An editor command is not a rule filter. Each defines its own procedure, rubric, and output. See skills/pilcrow/reference/<command>.md for the playbooks.

Project commands

Project commands act on the repo, not on a single passage. They capture the writer's voice so editor proposals sound like the writer.

| Command | What it does | |---|---| | document | Scan existing prose. Find recurring moves: phrases, cadences, punctuation tics. Draft VOICE.md with citations and open questions | | teach | Interview the writer. Refine an existing VOICE.md by answering open questions, confirming Signatures, and editing Taboos; or create one from scratch | | craft | End-to-end essay writing with gates: shape → draft → critique → polish; respects VOICE.md |

Each writes to disk only after explicit confirmation. Once VOICE.md exists, every editor command reads it on invocation and weights findings accordingly.

teach captures four axes for editor commands:

  • genre: a slug from the taxonomy. Common ones: essay, tutorial, readme, postmortem, cv, fiction. Full tree at pilcrow.ink/genres.html.
  • audience: a concrete reader, optionally one of the built-in personas
  • stance: claim / explain / persuade / narrate
  • method: outliner / discovery / iterative / model-drafter

craft reads method: and runs one of four phase-2 variants: outline-first for outliners, free first pass for discovery, paragraph-gated for iterative, rewrite-the-model for model-drafter.

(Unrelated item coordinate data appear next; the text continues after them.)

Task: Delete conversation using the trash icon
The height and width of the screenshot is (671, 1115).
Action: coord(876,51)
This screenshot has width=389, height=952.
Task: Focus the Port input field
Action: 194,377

Each genre leaf adds 1–2 LLM lint targets specific to that genre (e.g., postmortem-counterfactual flags should have / could have framing; cv-vague-impact flags drove growth without a number; error-message-blame-user flags You entered an invalid X). Pass --genre <slug> to critique and the prompt merges the base 22 rules with the active leaf's additions, walking the parent chain.

Cross-cutting references

The skill's reference/ folder contains underscore-prefixed files loaded by multiple commands:

| File | Content | |---|---| | _ai-tell-catalog.md | Exhaustive AI-tell catalog organized by class (vocabulary, cadence, template, fossil) | | _readers.md | Reader personas (skeptical engineer, busy executive, casual blog reader, fellow expert, undergraduate) | | _cadence-theory.md | King and Strunk on rhythm: sentence-length variation, fragment use, parallel triplets in moderation | | _genres.md | Genre taxonomy: 12 families, parent rules, path inference | | genres/<slug>.md | Per-leaf Demands / Forbids / Tolerates / AI tells / LLM lint additions (one file per leaf, ≤ 50 lines) |

Universal writing laws, the editor reflex catalog, the proposal ritual, and the editor slop test are inlined in the parent SKILL.md; they apply to every command without an explicit load. The four files above carry content the command references load explicitly when they need it.

Pin / unpin

Turn /pilcrow polish into /polish (and back) for commands you repeat on every piece:

node skills/pilcrow/scripts/pin.mjs pin polish
node skills/pilcrow/scripts/pin.mjs unpin polish

The script writes a redirect skill into every harness directory where pilcrow is installed. Pinned shortcuts carry a marker comment, so unpin only deletes shortcuts it created, never user-owned skills with the same name.

aloud and TTS

aloud plays prose back to you via OpenAI TTS in an interactive session: walkthrough, full read, targeted (only the paragraphs pace flagged), or compare two passages. It depends on the OpenAI speech skill (Apache 2.0).

Set up:

export OPENAI_API_KEY=...
# python3 + the openai package (install once)
python3 -m pip install openai

The lens auto-resolves the speech skill. If it's installed in your harness (.claude/skills/speech/, .cursor/skills/speech/, etc.) it uses that; otherwise it fetches a pinned snapshot into /tmp/pilcrow/skills/speech/.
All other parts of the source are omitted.